Let $X = \mathbb{P}^1 \times \mathbb{P}^1$ over a field $k$ and consider $Ext^2(\mathcal{O}_X,\omega_X)\cong H^2(\omega_X) = H^2(\mathcal{O}_X(-2,-2)) = k$
Let $C = \mathbb{P}^1$. By Kunneth $H^2(\mathcal{O}_X(-2,-2))\cong H^1(\mathcal{O}_C(-2))\otimes H^1(\mathcal{O}_C(-2))$
I want to represent elements in these groups as extensions, i.e. exact sequence of sheaves upto a certain equivalence.

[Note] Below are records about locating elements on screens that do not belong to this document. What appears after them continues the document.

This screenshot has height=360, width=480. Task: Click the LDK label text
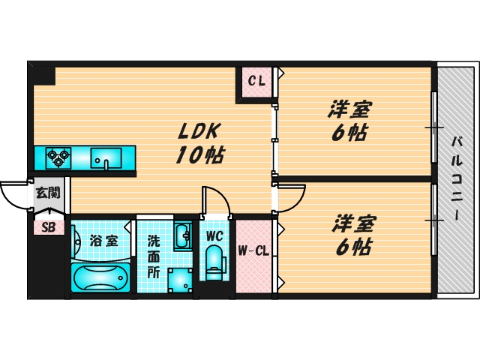coord(197,131)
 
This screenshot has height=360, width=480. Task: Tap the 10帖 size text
coord(200,156)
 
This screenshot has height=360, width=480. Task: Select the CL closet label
coord(256,81)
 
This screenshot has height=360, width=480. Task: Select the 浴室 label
coord(104,242)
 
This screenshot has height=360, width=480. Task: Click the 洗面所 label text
coord(153,256)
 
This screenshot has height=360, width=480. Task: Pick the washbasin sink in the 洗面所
coord(182,238)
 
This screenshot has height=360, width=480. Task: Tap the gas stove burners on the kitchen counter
coord(58,158)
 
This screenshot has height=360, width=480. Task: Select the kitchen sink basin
coord(106,158)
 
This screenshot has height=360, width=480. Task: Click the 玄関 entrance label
coord(48,193)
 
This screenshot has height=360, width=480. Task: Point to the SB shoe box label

For example the nontrivial extension in $H^1(\mathcal{O}_C(-2))\cong Ext^1(\mathcal{O}_C,\mathcal{O}_C(-2))$ corresponds to $0\to \mathcal{O}(-2)\to \mathcal{O}(-1)^{\oplus 2} \to \mathcal{O}\to 0$
So the Kunneth isomorphism
$Ext^2(\mathcal{O}_X,\omega_X) \cong Ext^1(\mathcal{O}_C,\mathcal{O}_C(-2)) \otimes Ext^1(\mathcal{O}_C,\mathcal{O}_C(-2))$
suggests to me that one way to represent elements in the $Ext^2$ group is to pull back to two non trivial extensions to $X$ and stick them together. The issue is that there are two different ways to do this leading to
$\mathcal{O}_X(-2,-2) \to \mathcal{O}_X(-2,-1)^{\oplus 2} \to \mathcal{O}_X(-1,0)^{\oplus 2}\to \mathcal{O}_X$
or
$\mathcal{O}_X(-2,-2) \to \mathcal{O}_X(-1,-2)^{\oplus 2} \to \mathcal{O}_X(0,-1)^{\oplus 2}\to \mathcal{O}_X$
The sequences sent to each other by switching the components and they are also Serre dual sequences but they don't seem to be equivalent extensions because there aren't any non trivial homs between the middle terms (although I suspect I might be wrong about this).
QUESTION
Do the two not so short exact sequences above represent the same extension class in $Ext^2(\mathcal{O}_X,\mathcal{O}_X(-2,-2)$? If they are the same, how can we see they are equivalent?